What does it mean to be a friend of Christ?
For Pope Leo XIV, this friendship with Christ “is the spiritual foundation of the ordained ministry, the meaning of our celibacy, and the energy of the ecclesial service to which we dedicate our lives.” This friendship, he emphasized, “sustains us in times of trial and allows us to renew each day the ‘yes’ pronounced at the beginning of our vocation.”
The pontiff then clarified that becoming a friend of Christ “means being formed in relationships, not just in abilities.” He therefore emphasized that “priestly formation cannot be reduced to the acquisition of concepts but is a journey of familiarity with the Lord that engages the whole person — heart, intelligence, freedom — and transforms him into the image of the Good Shepherd.”
“Only those who live in friendship with Christ and are imbued with his Spirit can proclaim with authenticity, console with compassion, and guide with wisdom. This requires attentive listening, meditation, and a rich and orderly interior life,” he added.
The pope also emphasized that fraternity is “an essential aspect of priestly life,” since becoming a friend of Christ “involves living as brothers among priests and among bishops, not as competitors or isolated individuals.”
He thus urged forging strong bonds among priests “as an expression of a synodal Church, in which we grow together by sharing the joys and the painful moments of the ministry.”
Forming priests capable of loving, listening, and praying
For Leo XIV, forming priests who are friends of Christ means “forming men capable of loving, listening, praying, and serving as a community.” He thus reiterated that “it is necessary to pay great attention to the preparation of the formators, since the effectiveness of their work depends above all on the example of life and the communion among them.”
“The very existence of seminaries reminds us that the formation of future ordained ministers cannot happen in isolation,” he emphasized.

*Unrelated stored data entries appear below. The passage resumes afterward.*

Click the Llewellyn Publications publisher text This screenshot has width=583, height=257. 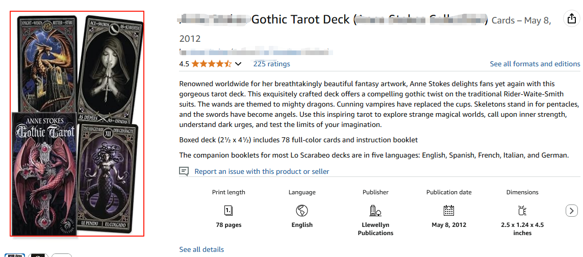[x=375, y=229]
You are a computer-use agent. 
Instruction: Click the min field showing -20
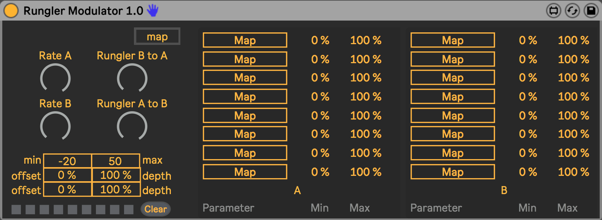pyautogui.click(x=67, y=161)
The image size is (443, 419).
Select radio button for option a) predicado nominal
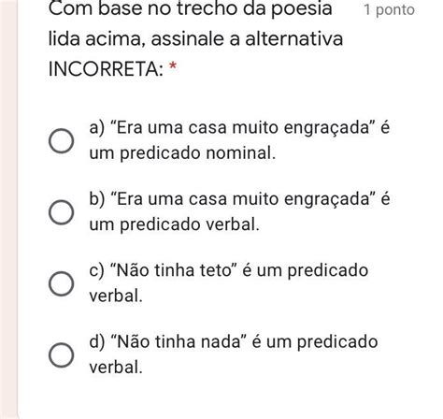tap(62, 141)
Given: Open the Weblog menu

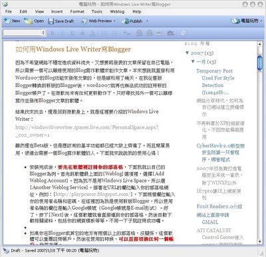Looking at the screenshot, I should pyautogui.click(x=117, y=11).
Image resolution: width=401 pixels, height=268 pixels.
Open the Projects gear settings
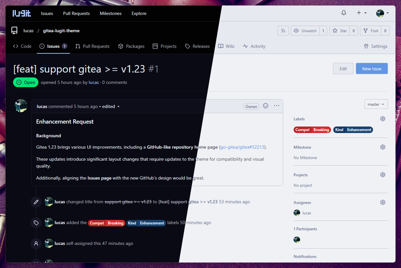(x=383, y=175)
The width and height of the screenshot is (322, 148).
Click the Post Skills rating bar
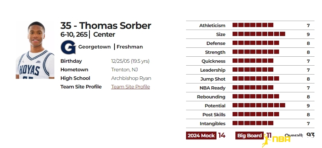click(256, 114)
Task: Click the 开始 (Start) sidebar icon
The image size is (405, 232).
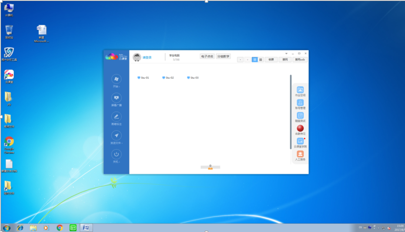Action: coord(116,79)
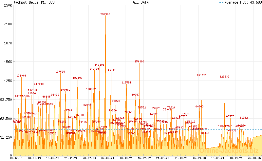Click the 127197 peak label
Image resolution: width=262 pixels, height=161 pixels.
[x=78, y=78]
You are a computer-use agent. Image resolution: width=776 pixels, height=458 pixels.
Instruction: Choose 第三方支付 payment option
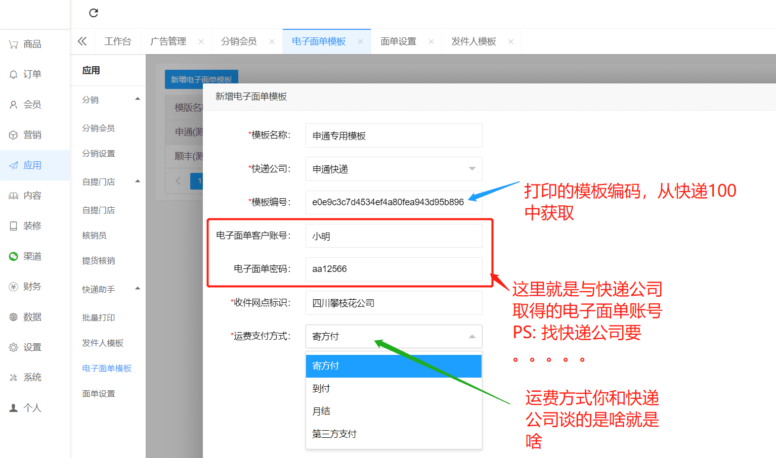point(334,434)
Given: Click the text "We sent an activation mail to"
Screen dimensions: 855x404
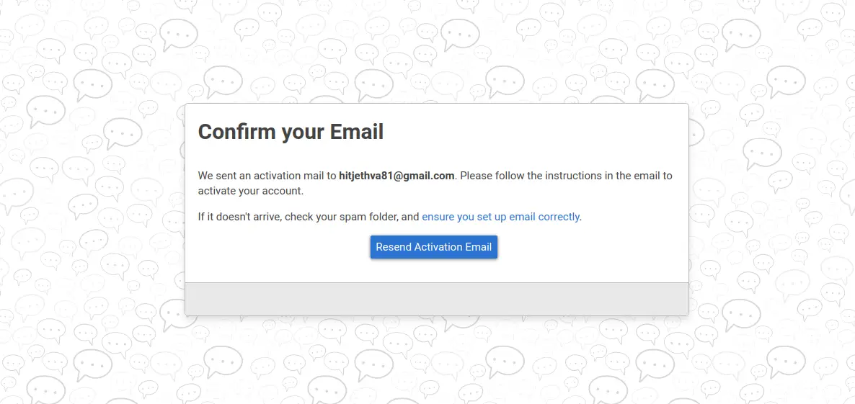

Referring to vocations, the pontiff noted that, despite the signs of crisis affecting the life and mission of priests, “God continues to call and remains faithful to his promises,” and Leo therefore called for the creation of appropriate conditions “to hear his voice.”

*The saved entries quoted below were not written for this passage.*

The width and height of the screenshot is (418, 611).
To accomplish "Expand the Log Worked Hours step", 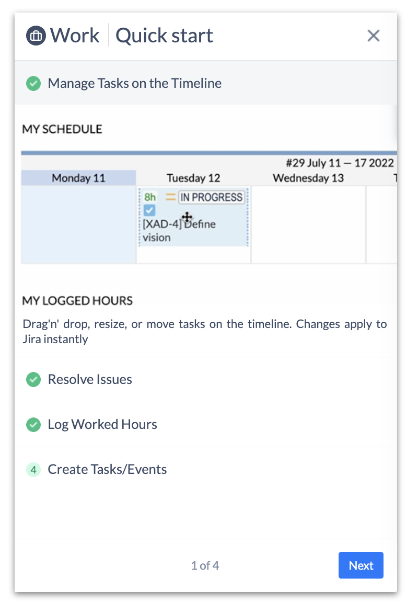I will pos(102,424).
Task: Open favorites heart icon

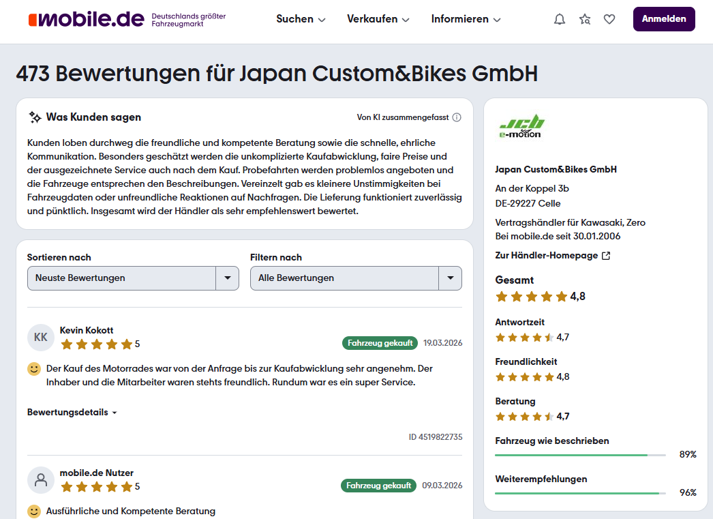Action: 609,19
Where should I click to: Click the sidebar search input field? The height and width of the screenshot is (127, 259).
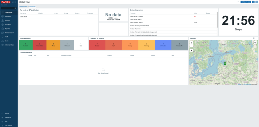click(8, 8)
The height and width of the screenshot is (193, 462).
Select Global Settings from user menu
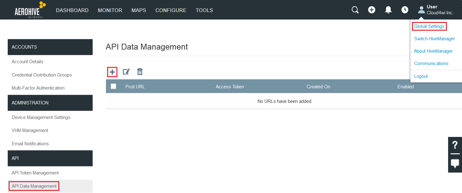tap(429, 26)
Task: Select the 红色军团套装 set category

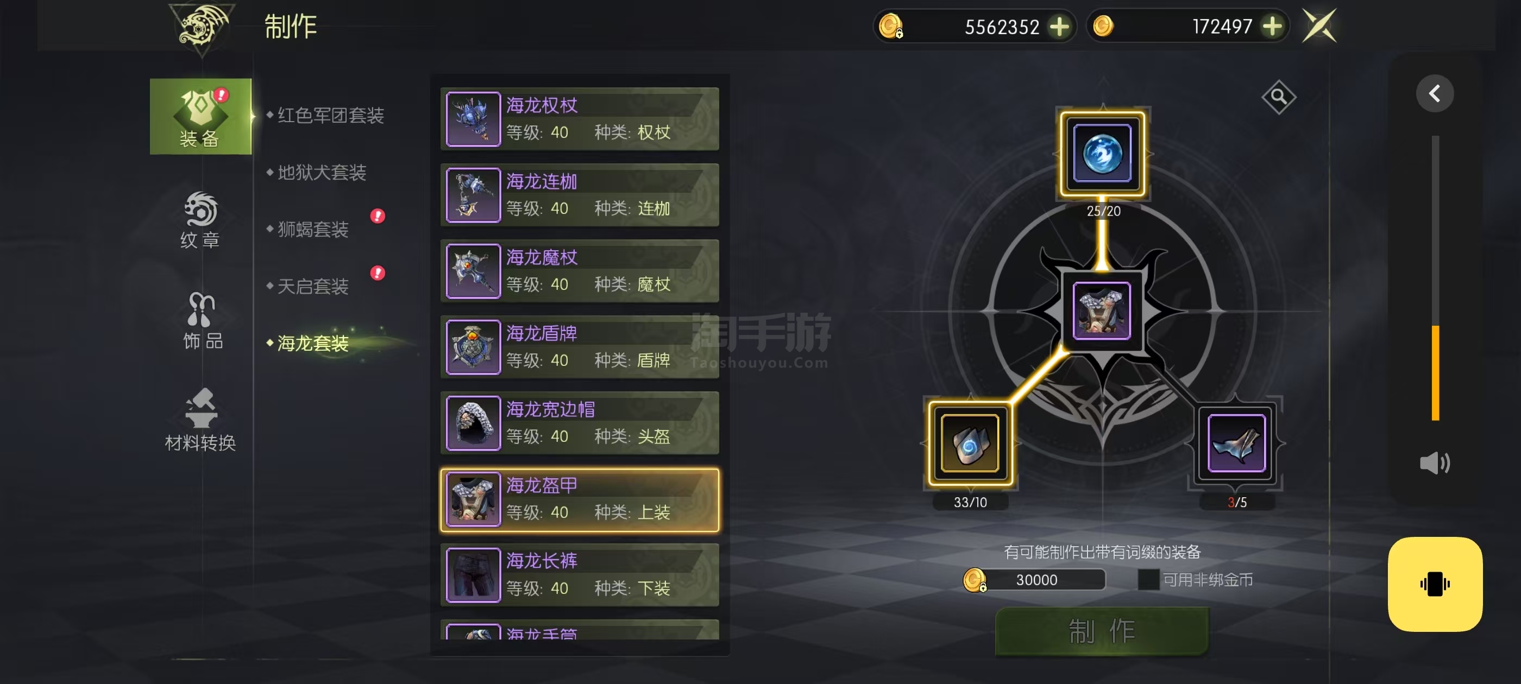Action: pyautogui.click(x=331, y=115)
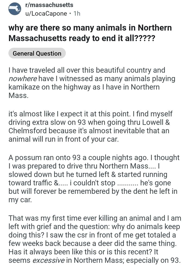Screen dimensions: 190x267
Task: Click the text "he's gone"
Action: pyautogui.click(x=155, y=183)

In this regard, he expressed the importance of creating “environments and forms of youth ministry imbued with the Gospel, where vocations to the total gift of self can emerge and mature. Have the courage to offer powerful and liberating proposals!” he exclaimed.
The thirst for the infinite and for salvation in young people
He also pointed to the challenges of our time: “Many seem to have strayed from the faith, yet deep within many people, especially young people, there is a thirst for the infinite and for salvation. Many feel an absence of God, even though every human being is made for him, and the Father’s plan is to make Christ the heart of the world.”

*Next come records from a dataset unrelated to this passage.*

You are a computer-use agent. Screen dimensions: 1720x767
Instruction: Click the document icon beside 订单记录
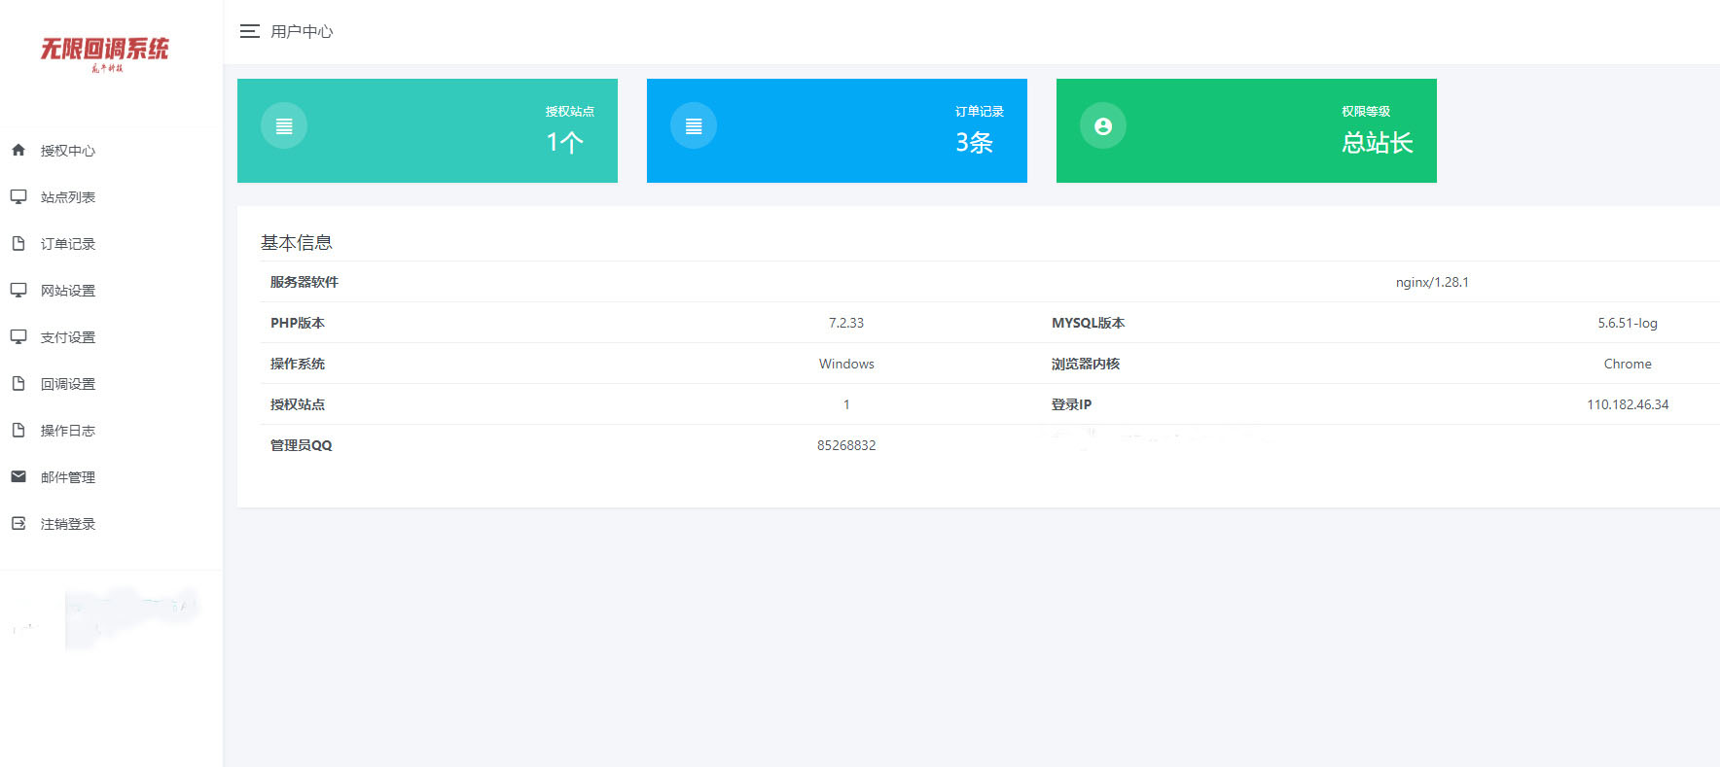tap(18, 243)
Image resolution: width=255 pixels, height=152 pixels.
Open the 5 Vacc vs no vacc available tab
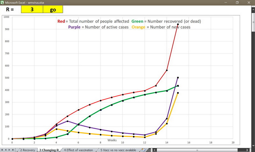[x=118, y=150]
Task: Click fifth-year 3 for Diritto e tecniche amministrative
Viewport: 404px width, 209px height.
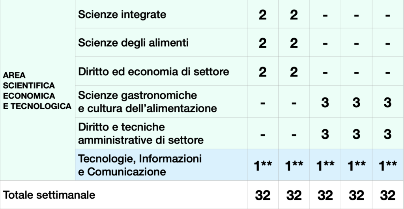Action: tap(387, 134)
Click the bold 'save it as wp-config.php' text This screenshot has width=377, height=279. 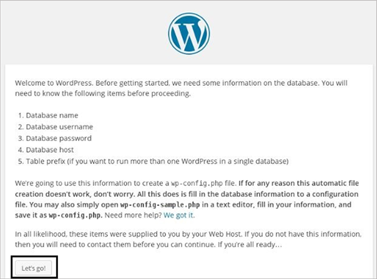(x=59, y=215)
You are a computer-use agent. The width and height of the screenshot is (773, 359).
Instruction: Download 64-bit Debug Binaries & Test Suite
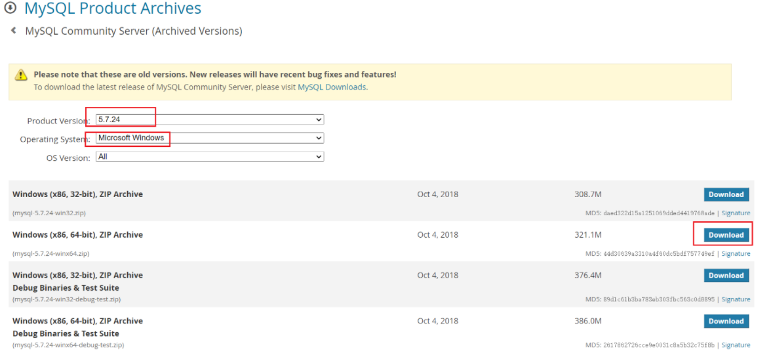pos(726,321)
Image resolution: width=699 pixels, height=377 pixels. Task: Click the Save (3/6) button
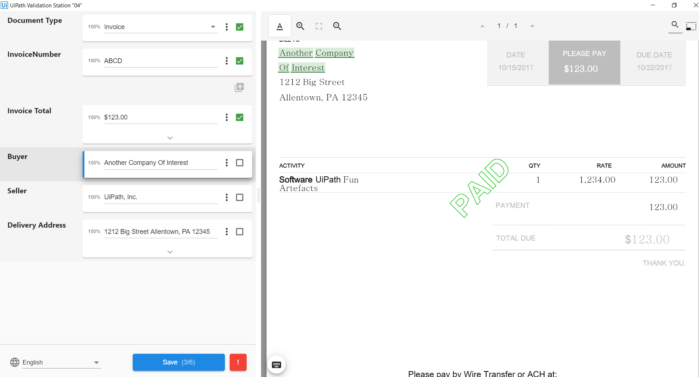tap(178, 362)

Given this longing, he encouraged priests to rediscover together “the missionary impetus” to be credible witnesses of the vocation they have received. “When one believes, it shows: The happiness of the minister reflects his encounter with Christ, sustaining him in mission and service.”
He also thanked the priests for their daily dedication, especially in formation centers, on the existential peripheries, and in difficult, sometimes dangerous, places.
“Remembering the priests who have given their lives, even shedding their blood, we renew today our readiness to live, without reservations, an apostolate of compassion and joy,” he said.
“Thank you for what you are. Because you remind us all that being a priest is beautiful, and that every call from the Lord is, above all, a call to his joy. We are not perfect, but we are friends of Christ, brothers and sisters among ourselves, and children of his tender mother, Mary, and that is enough for us,” the Holy Father added.